それを繰り返していては会社が立ち行かなくなりますので、CRを日々の業務活動の一環として継続している企業がほとんどかと思います。
CRの対象範囲
おおよそすべての分野でCRの検討は可能ですが、効果が大きく出せる部署とそうではない部署の違いはあります。例えば製造業の分野で具体的に大きく分けると以下のようなカテゴリーです。

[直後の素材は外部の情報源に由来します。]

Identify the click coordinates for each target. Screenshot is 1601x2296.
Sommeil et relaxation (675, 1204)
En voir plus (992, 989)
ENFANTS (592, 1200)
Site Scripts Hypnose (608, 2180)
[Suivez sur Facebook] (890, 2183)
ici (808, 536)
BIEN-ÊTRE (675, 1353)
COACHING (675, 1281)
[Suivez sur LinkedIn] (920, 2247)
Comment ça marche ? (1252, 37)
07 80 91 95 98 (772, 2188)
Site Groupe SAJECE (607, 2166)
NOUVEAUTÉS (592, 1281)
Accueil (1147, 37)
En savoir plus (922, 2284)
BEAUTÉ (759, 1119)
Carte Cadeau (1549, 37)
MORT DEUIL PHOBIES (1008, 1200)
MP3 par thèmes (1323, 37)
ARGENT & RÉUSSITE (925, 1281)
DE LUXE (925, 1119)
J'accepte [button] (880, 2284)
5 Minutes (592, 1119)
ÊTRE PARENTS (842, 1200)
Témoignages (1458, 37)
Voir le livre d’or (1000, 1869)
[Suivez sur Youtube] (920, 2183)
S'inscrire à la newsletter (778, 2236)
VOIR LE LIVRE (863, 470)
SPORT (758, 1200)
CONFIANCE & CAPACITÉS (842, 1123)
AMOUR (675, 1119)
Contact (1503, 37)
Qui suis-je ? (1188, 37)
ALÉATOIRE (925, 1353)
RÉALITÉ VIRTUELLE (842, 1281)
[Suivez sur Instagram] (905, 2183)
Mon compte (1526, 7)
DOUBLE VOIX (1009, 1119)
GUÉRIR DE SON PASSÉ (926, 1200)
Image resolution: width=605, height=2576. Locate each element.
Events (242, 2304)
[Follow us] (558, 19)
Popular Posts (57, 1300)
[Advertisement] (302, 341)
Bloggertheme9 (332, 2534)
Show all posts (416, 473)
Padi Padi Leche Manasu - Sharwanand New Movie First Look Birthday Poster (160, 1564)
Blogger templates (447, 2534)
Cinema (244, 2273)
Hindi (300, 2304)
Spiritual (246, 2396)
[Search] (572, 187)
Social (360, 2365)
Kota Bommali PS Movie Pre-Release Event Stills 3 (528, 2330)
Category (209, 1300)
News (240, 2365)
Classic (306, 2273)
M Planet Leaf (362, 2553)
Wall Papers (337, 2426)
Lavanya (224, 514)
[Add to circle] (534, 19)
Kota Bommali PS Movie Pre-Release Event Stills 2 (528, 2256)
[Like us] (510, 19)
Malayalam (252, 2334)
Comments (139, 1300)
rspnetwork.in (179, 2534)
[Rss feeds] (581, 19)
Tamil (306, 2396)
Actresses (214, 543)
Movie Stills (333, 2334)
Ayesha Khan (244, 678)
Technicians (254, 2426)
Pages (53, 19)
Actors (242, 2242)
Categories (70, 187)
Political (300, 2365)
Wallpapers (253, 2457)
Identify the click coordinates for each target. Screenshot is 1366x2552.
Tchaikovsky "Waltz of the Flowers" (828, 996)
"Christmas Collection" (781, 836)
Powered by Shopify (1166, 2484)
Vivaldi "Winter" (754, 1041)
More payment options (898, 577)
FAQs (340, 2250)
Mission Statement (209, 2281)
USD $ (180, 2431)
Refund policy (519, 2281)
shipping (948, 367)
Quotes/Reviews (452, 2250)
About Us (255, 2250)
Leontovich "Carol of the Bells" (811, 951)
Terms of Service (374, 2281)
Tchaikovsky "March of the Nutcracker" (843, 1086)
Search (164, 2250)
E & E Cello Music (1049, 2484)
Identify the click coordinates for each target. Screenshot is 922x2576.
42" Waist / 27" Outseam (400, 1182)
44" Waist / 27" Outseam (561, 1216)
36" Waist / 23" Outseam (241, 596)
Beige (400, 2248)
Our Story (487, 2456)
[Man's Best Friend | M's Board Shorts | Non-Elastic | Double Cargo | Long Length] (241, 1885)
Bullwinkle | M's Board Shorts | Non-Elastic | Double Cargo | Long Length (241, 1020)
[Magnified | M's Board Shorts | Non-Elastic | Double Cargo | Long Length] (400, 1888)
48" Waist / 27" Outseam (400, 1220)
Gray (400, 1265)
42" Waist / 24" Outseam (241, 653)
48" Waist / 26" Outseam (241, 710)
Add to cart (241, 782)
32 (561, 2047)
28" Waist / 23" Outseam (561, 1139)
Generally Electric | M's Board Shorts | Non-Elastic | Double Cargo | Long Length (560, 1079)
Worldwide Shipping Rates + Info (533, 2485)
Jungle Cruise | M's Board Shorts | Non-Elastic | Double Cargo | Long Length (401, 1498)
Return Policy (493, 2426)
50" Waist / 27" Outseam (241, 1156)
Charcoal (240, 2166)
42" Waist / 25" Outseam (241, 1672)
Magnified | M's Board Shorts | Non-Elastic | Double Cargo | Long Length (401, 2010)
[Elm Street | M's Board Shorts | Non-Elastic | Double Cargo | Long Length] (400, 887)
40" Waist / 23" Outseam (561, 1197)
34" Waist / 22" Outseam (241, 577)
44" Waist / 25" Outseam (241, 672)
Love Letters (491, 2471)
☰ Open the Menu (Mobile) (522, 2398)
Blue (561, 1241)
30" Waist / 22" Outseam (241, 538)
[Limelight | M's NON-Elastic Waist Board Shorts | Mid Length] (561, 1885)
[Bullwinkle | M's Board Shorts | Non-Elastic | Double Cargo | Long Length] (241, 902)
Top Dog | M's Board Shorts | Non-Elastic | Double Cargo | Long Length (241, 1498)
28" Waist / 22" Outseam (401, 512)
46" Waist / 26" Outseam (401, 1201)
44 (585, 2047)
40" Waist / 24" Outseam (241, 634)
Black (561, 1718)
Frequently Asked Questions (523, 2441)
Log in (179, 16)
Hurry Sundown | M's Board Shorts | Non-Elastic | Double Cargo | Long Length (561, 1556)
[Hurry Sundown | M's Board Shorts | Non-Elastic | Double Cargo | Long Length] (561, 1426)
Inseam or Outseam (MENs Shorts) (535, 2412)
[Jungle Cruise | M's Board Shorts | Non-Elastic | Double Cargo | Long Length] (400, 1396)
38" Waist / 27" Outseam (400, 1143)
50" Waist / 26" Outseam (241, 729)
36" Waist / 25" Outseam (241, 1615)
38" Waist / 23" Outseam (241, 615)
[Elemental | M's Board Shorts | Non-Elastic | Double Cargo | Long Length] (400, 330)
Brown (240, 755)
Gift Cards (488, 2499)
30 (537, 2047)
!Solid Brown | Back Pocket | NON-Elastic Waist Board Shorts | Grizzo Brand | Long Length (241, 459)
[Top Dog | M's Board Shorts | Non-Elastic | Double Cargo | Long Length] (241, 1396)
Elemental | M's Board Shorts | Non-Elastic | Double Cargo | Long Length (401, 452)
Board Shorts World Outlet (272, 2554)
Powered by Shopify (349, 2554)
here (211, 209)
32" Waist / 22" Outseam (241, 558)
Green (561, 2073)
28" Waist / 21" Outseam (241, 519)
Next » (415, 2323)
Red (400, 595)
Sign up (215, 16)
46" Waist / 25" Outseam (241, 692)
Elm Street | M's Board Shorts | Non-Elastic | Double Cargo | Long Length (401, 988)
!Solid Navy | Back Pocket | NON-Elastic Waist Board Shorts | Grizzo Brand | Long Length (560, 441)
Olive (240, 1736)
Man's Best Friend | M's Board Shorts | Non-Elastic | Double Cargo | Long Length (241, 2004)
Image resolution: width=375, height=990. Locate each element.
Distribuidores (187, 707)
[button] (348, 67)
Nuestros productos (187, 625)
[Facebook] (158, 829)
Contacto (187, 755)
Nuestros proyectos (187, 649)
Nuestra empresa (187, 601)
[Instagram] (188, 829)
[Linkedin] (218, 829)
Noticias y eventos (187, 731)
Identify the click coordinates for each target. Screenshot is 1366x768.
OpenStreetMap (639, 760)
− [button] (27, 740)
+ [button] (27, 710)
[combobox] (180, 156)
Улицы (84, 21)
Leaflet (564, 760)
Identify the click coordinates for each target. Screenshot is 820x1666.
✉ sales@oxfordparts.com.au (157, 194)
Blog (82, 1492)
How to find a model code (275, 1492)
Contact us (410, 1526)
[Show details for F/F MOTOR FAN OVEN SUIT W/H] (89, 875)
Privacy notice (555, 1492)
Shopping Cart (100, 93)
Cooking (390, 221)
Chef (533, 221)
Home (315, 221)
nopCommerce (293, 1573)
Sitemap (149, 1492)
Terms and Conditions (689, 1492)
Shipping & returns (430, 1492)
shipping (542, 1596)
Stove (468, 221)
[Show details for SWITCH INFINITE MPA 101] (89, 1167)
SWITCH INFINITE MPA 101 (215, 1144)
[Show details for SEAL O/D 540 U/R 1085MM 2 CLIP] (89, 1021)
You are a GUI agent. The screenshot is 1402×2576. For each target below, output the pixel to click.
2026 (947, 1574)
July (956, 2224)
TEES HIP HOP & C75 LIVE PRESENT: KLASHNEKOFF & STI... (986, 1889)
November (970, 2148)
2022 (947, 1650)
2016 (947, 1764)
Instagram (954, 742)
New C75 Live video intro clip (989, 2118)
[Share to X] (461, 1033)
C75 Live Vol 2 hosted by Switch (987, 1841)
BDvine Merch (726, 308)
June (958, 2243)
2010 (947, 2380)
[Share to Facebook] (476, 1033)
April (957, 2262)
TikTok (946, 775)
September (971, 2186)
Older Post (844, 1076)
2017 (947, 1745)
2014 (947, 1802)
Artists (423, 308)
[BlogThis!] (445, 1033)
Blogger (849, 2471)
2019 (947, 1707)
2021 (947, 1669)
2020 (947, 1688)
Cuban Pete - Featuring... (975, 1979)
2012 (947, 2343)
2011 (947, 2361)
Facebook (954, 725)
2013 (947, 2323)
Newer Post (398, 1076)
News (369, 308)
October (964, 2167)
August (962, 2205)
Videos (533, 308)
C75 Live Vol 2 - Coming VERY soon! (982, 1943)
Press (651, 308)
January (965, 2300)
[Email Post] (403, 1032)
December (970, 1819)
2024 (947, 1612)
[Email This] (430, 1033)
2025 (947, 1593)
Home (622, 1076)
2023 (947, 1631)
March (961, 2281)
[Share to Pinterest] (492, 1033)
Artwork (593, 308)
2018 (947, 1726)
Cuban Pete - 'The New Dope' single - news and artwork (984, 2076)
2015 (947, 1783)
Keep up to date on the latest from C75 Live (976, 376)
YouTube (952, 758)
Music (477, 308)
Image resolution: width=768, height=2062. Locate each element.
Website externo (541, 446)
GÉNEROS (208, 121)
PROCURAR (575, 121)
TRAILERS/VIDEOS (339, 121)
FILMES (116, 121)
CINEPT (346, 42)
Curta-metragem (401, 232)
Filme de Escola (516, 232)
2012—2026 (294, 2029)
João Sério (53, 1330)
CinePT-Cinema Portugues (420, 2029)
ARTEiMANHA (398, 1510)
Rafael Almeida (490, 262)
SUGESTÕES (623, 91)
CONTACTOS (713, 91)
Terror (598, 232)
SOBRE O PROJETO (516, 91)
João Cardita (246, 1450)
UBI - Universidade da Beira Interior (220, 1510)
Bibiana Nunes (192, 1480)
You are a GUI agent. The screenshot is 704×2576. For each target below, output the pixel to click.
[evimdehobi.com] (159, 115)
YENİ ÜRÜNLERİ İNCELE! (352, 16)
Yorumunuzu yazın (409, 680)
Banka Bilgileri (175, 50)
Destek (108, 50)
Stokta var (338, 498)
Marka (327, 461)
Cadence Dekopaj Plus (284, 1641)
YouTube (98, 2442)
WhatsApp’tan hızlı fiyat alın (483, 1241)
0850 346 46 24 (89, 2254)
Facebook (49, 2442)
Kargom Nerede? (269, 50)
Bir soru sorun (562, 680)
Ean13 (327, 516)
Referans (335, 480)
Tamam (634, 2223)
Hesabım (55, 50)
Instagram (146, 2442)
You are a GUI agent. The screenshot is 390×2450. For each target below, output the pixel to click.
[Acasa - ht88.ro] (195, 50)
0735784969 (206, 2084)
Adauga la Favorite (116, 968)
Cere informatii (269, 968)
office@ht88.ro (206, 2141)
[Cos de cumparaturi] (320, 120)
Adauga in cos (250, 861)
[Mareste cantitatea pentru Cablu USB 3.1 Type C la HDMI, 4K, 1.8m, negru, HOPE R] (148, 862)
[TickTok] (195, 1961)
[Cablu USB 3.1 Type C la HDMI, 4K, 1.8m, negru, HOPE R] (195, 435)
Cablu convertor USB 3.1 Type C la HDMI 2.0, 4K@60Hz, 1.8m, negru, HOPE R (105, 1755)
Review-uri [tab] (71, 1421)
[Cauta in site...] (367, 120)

ただし並行して実施されることが多いCCC(キャッシュコンバージョンサイクル)の改善活動とは一部の分野でバッティングすることがあります。貿易の例が分かりやすいですが、コンテナは一度に大量輸送するほど輸送費が安くなるので、例えば、普段は20ftコンテナで十分な購入量を増やして40ftコンテナの輸送だけに切り替えるとします。輸送費は下がりますが、ここで在庫金額が増加しますので、キャッシュフローは悪化してしまいます。このバランスをどう取るかは各企業ごとの方針によります。
部署 | CR活動の事例 |
---|---|
設計・技術 | VAやVEを駆使してコストを下げるための設計変更を行う、部品や材料を共通化する、コストのかかる加工方法や材質を変える、公差の緩和、不良品が出にくい設計へ |
製造 | サイクルタイムを上げる(製品1個当たりにかかる製造の時間を短くする)、生産性を上げる(人、設備、製法)、生産場所を変える(統合)、外注先を活用する |
工務 | 工場のランニングコスト、光熱費の低減 |
生産技術 | 新しい製法での製造原価低減、生産条件をより低コストに。 |
設備技術 | 設備の改造を行い生産性をアップ。時間短縮や無人や省人化。設備そのものの製造コストダウン。 |
品質保証 | 過剰品質の排斥、検品検査方法・体制の改善 |
調達 | 部品や原材料などの仕入れコストを下げる。まとめて購入することで下げる、有利購買 |
生産管理 | 在庫圧縮による倉庫費用の低減 |
物流 | 運送費を下げる(輸送費を下げる、荷材費を下げる、高効率の梱包にして製品1個あたりにかかる輸送費を下げる)、デポなどの物流拠点の統廃合や変更、配送方法をミルクランにするなどの変更 |
貿易 | 梱包方法の変更、輸送手段や輸送ルートの変更、FTAやEPAなどの関税減免手続きの活用 |
営業 | 販管費・販促費の抑制 |
共通 | 事務工数低減による時間短縮 |
人を減らすと企業活動の中で大きな部位をしめる人件費が落とせますが、反面、現場含め士気が低下しますので、これらはどちらかというと最終手段で、それ以外の方法をまずは模索することになるかと思います。